- _INSTRUCTION_:
Reproduce the following records verbatim, beginning at the line that contains "Where should I click to: Open About" and stopping after the line that contains "click(526, 171)".

Extracted data entries:

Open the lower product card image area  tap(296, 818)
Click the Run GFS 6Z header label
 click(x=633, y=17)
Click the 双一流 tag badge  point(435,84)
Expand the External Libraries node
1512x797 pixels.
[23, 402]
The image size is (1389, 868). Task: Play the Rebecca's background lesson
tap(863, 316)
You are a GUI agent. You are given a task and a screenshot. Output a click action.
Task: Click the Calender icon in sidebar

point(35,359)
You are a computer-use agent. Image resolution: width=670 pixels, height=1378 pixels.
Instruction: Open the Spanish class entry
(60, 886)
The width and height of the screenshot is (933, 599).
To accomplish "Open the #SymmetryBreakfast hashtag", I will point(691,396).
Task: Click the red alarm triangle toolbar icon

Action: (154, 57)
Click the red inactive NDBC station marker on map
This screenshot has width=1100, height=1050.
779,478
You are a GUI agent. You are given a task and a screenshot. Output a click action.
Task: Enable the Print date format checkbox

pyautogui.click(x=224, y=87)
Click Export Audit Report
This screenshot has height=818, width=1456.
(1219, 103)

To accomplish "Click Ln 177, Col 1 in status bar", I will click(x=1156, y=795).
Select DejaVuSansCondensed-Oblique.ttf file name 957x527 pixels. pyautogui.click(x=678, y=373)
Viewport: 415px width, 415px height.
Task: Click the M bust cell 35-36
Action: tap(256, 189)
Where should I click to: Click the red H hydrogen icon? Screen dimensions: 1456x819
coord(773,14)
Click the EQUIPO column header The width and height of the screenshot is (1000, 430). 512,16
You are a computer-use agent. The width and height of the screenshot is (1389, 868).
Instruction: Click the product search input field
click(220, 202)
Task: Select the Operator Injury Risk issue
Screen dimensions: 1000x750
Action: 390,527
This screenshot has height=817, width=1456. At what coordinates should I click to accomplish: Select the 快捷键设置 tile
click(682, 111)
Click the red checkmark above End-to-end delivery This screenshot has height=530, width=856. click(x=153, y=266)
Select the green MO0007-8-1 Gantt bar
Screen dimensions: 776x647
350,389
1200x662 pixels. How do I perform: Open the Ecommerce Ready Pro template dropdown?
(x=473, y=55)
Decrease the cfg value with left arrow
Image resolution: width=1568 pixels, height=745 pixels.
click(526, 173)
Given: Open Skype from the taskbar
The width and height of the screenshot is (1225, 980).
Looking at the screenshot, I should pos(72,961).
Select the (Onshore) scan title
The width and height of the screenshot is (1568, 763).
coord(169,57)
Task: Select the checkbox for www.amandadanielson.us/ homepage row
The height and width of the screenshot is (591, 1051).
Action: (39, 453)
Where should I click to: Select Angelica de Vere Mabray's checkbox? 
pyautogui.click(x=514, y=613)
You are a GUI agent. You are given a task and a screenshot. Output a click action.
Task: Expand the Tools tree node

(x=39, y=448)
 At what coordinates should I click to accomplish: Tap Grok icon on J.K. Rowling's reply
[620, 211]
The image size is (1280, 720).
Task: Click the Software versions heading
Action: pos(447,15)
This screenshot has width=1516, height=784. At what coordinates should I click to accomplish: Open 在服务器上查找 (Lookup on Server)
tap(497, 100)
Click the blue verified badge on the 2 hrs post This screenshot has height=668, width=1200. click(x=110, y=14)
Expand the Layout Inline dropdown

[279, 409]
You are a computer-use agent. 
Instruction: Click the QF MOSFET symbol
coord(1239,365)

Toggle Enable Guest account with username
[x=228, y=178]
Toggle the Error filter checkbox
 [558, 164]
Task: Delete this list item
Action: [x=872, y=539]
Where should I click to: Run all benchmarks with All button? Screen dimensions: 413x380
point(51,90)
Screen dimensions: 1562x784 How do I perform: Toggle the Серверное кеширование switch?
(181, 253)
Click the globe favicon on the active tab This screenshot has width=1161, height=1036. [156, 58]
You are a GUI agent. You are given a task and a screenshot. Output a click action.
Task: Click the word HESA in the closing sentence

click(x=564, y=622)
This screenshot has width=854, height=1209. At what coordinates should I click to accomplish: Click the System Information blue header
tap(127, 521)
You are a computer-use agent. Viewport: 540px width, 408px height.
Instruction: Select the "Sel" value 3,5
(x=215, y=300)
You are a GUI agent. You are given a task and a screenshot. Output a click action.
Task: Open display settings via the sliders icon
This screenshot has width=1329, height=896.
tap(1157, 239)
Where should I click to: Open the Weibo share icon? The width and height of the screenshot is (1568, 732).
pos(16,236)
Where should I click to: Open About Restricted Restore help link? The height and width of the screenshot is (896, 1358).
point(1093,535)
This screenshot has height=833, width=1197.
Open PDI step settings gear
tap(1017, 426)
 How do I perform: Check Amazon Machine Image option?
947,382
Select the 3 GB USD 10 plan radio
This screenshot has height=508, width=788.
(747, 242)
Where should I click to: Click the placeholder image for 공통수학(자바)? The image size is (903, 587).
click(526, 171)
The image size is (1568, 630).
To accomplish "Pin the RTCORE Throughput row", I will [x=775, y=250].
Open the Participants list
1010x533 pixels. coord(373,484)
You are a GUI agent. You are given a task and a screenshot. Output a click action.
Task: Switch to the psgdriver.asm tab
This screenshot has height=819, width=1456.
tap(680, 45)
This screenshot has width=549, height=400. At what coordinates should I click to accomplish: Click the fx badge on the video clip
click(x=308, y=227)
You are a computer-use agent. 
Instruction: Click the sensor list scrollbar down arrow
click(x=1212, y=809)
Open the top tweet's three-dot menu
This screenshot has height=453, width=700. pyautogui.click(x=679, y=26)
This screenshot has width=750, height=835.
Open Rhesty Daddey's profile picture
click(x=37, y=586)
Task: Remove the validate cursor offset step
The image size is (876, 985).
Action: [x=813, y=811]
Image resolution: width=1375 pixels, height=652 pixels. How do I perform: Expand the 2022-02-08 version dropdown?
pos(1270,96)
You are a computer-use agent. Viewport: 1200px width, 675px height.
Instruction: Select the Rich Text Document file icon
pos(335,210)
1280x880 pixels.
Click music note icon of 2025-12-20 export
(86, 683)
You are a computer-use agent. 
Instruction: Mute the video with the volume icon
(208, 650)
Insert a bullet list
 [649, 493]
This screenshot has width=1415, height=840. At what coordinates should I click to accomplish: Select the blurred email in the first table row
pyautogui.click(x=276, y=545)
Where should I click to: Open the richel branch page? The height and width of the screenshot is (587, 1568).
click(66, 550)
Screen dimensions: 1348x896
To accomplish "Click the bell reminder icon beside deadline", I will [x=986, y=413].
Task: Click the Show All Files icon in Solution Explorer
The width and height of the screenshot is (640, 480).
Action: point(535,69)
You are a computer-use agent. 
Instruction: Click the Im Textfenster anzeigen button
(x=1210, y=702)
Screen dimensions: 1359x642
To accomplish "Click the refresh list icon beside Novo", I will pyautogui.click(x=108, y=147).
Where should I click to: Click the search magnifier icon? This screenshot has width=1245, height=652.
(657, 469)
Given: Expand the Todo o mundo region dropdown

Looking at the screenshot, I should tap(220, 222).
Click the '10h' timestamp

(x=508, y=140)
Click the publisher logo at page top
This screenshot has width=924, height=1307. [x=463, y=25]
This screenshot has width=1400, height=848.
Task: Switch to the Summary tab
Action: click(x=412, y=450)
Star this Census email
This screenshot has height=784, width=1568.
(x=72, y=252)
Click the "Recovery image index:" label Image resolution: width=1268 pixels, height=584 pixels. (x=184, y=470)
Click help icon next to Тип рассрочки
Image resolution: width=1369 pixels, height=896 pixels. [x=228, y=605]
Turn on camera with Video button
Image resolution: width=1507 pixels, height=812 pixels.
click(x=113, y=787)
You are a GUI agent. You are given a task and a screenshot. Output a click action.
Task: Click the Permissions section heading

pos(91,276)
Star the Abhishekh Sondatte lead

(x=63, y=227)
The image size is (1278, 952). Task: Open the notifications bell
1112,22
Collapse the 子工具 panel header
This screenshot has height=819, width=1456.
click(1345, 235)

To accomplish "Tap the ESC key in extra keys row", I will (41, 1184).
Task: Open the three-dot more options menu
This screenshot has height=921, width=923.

- _WRITTEN ANSWER_:
Where should I click to: Open About Restricted Restore help link? The height and width of the screenshot is (896, 1358).
point(1093,535)
This screenshot has height=833, width=1197.
Open PDI step settings gear
tap(1017, 426)
 How do I perform: Check Amazon Machine Image option?
947,382
Select the 3 GB USD 10 plan radio
This screenshot has height=508, width=788.
(747, 242)
Where should I click to: Click the placeholder image for 공통수학(자바)? The image size is (903, 587).
click(526, 171)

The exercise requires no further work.